Curse the decline of cursive

LETTERS TO THE EDITOR

On recent topics suggested for comment, if I see a penny on the ground I stoop to pick it up unless it’s muddy or badly corroded. “Respect the penny,” I tell myself. “Four more and I’ve got a nickel,” I remind myself.

I recall that a half cent the size of a quarter was a viable part of commerce in 19th Century America. The half cent and large cent were discontinued and are now prized collectibles. However, the modern penny, although it now costs nearly three cents to mint one, is like the lubricating oil of commerce. As a hundredth of a dollar, it serves a useful role. And like the Cubs used to be, it’s lovable.

Rewarding competitive eating is disgusting. In a world where millions of people are starving and billions are malnourished, food and healthy nutrition are to be respected and promoted. Pie-eating contests are OK, though. They’re messy and hilarious and the food is semi-healthy and not wasted.

And let’s rediscover cursive writing. Keyboarding into a word-processing system is satisfying and efficient for assembling information and ideas, but cursive handwriting deserves to be taught, preserved and promoted. Whatever the content of a message, cold computerized words on a screen pale when compared to handwriting on paper.
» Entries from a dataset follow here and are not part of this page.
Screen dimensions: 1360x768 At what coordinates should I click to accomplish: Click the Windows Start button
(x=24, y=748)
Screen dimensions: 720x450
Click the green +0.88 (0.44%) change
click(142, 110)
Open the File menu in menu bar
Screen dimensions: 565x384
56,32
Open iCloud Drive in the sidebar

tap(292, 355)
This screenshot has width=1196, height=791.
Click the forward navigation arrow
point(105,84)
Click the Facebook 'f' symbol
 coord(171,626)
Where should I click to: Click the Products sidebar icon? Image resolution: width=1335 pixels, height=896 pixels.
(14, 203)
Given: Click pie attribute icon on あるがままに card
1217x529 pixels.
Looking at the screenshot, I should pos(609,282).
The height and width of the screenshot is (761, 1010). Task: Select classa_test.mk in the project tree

Cursive (flowing) writing can be beautifully artistic, but even when short of that, like a fingerprint, it’s uniquely personal and achieves a human-to-human connection. Such refinements as quality of paper, choice of ink and even selection of postage stamp personalize the message even more.

JOHN A. BRUNING, WEST CARROLLTON

How conservative is Donald Trump?

Some believe that Donald Trump is a closeted liberal. Let me explain: Nancy Isenberg in her book “White Trash” contends that there is, and that there always has been, a class system in the United States. When our country was first founded, slaves, women and those who did not own property were not allowed to vote. Poorly educated white tenant farmers were considered white trash by educated property owners. Only 4 ½ percent of the population in the first few years of our country had voting rights.

For 20 years after World War II the poorly educated had high-paying, union-protected, factory work that allowed them to enter the middle class. Those jobs no longer exist. Trump knew he couldn’t win the typical issues of the Democrat and Republican parties. His whole campaign relied on the anger and frustration of those who felt they were not getting their fair share of our country’s wealth.

We will know within the first three months of Trump’s administration his true conservative or liberal political beliefs. If Trump nominates a moderate for the Supreme Court who supports Roe vs. Wade and other liberal issues, then Donald Trump might be considered a liberal.

CHARLES L. SCOTT, DAYTON

Everyone had a chance to vote

I find it disturbing that since we the people of the United States have voiced our choice for president utilizing the Democratic process some choose to protest the result, as a spoiled child would react to not getting what they thought they deserved. When President Obama was elected there were no protests, as there are now. I find it funny, everyone was given the chance to voice their opinion via a Democratic voting process. We now need to stand behind the results and make this country great again. If people do not like it, then I suggest they move to another country that they feel would allow them the liberty they seek.